Uno dei tratti ritenuti più pericolosi da chi si trova a percorrere spesso la strada per Trivigno

«Raggiungere Trivigno è pericoloso

Ci sono lunghi tratti senza protezione»

Una tiranese lamenta la situazione in cui versa il collegamento con la località. «Paghiamo le tasse per queste seconde case, abbiamo diritto ai servizi e alla sicurezza».

Riflettori puntati sulla strada che collega la frazione di Cologna con Trivigno. Una strada che, soprattutto d’estate, viene percorsa intensamente dai tiranesi che sono proprietari di una seconda cosa a Trivigno. Ebbene, secondo alcuni di loro, ci sono punti del percorso che avrebbero bisogno di paletti o guardrail perché pericolosi, a maggior ragione dopo che, lo scorso anno, sono state tagliate parecchie piante nel bosco.

«Sono state abbattute in maniera indegna dal nostro punto di vista e lo abbiamo fatto presente già mesi fa - sottolinea Bianca Panizza -, ma a prescindere da questo, per chi come me fa avanti e indietro fra Tirano e Trivigno parecchie volte, magari con i nipotini a bordo, ora la strada fa paura in certi punti. È tutta asfaltata, ci mancherebbe, ma necessita una maggiore protezione. I tratti più pericolosi sono all’incrocio fra la strada che va a Costamoscia e Trivigno e due curve più sotto dove, anni fa, era morto un ciclista. Se poi incontri un’altra macchina e devi fare manovra, è ancora peggio».

Panizza, anche a nome di altri cittadini, ha fatto presente la situazione sia al Comune di Tirano sia alla Provincia – la strada in questione era gestita fino all’anno scorso dal consorzio interprovinciale Trivigno-Mortirolo, ora invece è la Provincia la capofila di un’unione di Comuni -, ma al momento non c’è stata risposta.
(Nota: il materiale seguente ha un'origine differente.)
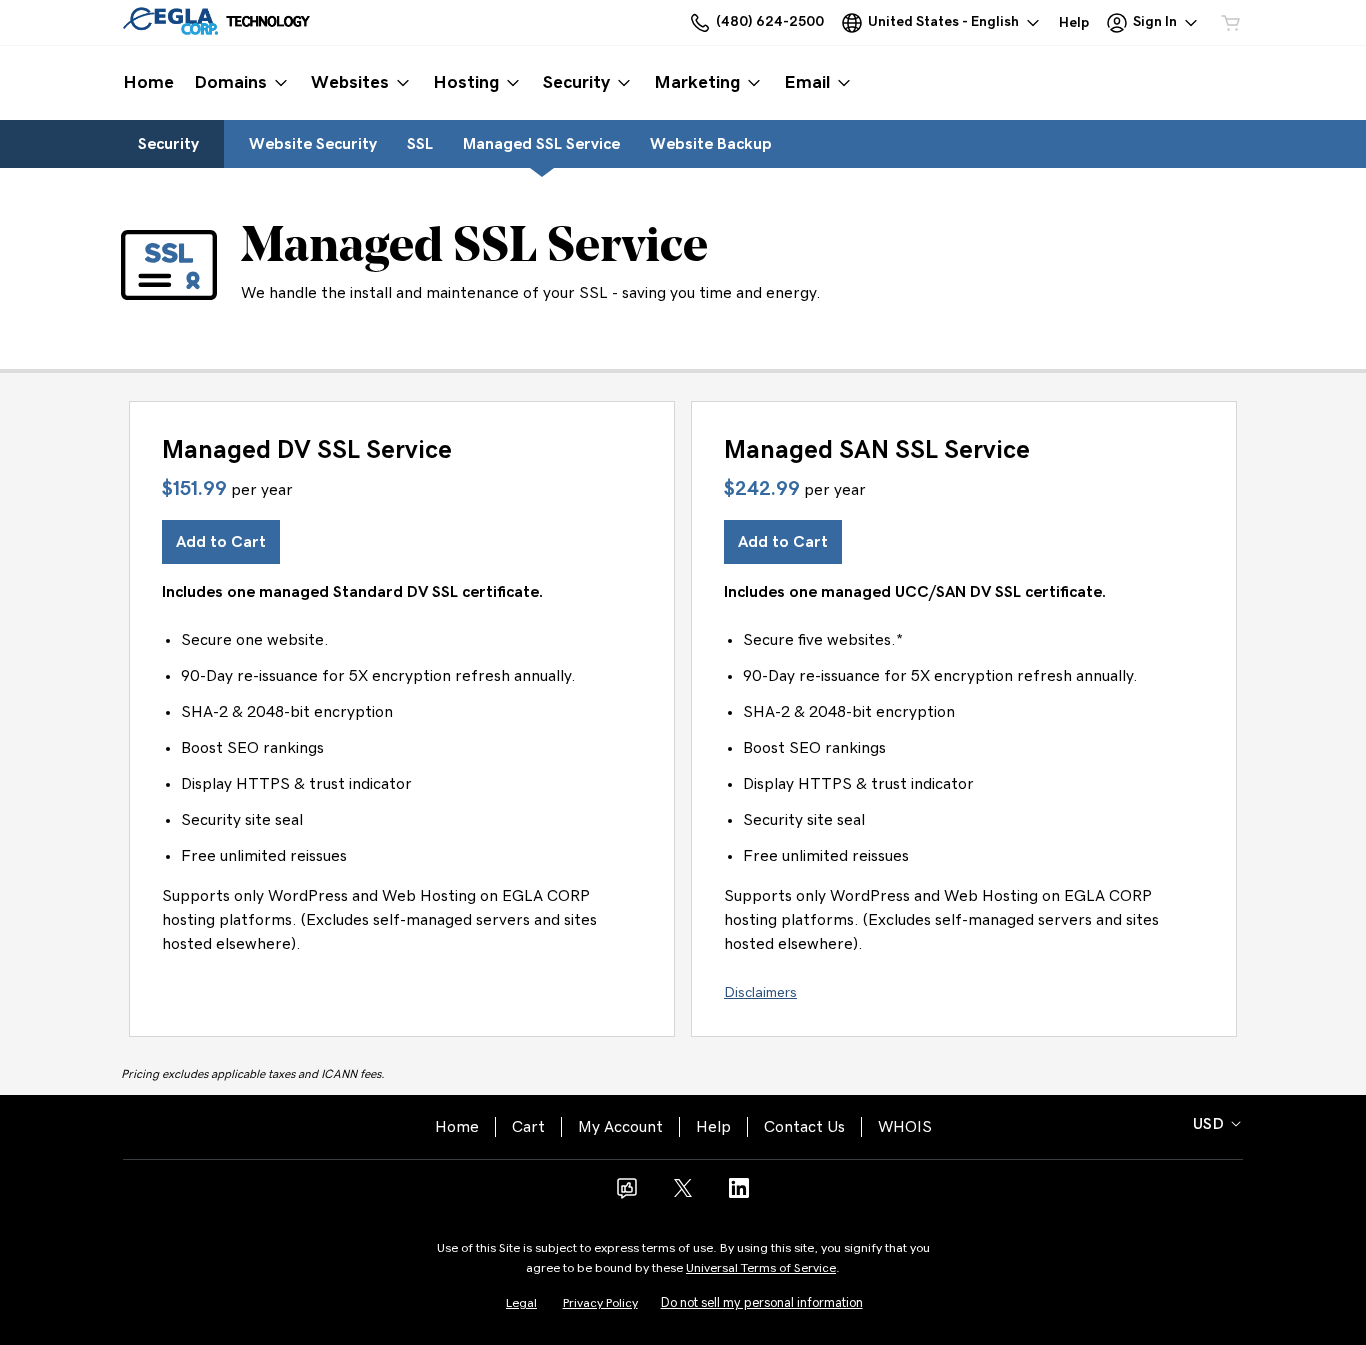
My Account (620, 1127)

«Paghiamo le tasse per le nostre case a Trivigno e ci sembra giusto che ci vengano dati servizi e sicurezza - prosegue -. Sappiamo bene che, all’inizio della strada, c’è un cartello con scritto “Strada senza parapetti”, ma il buon senso vuole che ne vengano messi dove si corrono rischi. In alto, dove la strada è pianeggiante, alla fine degli anni Ottanta l’allora sindaco Maganetti aveva fatto posizionare un guardrail in ferro. In queste curve pericolose, invece, non ce ne sono».

Interpellato sull’argomento, Tiziano Maffezzini della Provincia di Sondrio fa presente che la nuova Unione dei Comuni della Provincia di Sondrio e di Brescia che gestisce i 120 chilometri di strade a cavallo del passo del Mortirolo, «mette a disposizione ogni anno una quota di 200mila euro per gli interventi - sottolinea -. Recentemente si è tenuta l’assemblea durante la quale si è deciso quali opere realizzare per il 2018, ovvero alcuni tratti di asfaltatura nella zona di Corteno Golgi, Mortirolo e fra Santa Cristina a Trivigno. Altre situazioni che dovessero essere segnalate dovranno essere affrontate dai Comuni in cui si verificano eventuali problematiche». Dunque, in questo caso la palla passa al Comune di Tirano.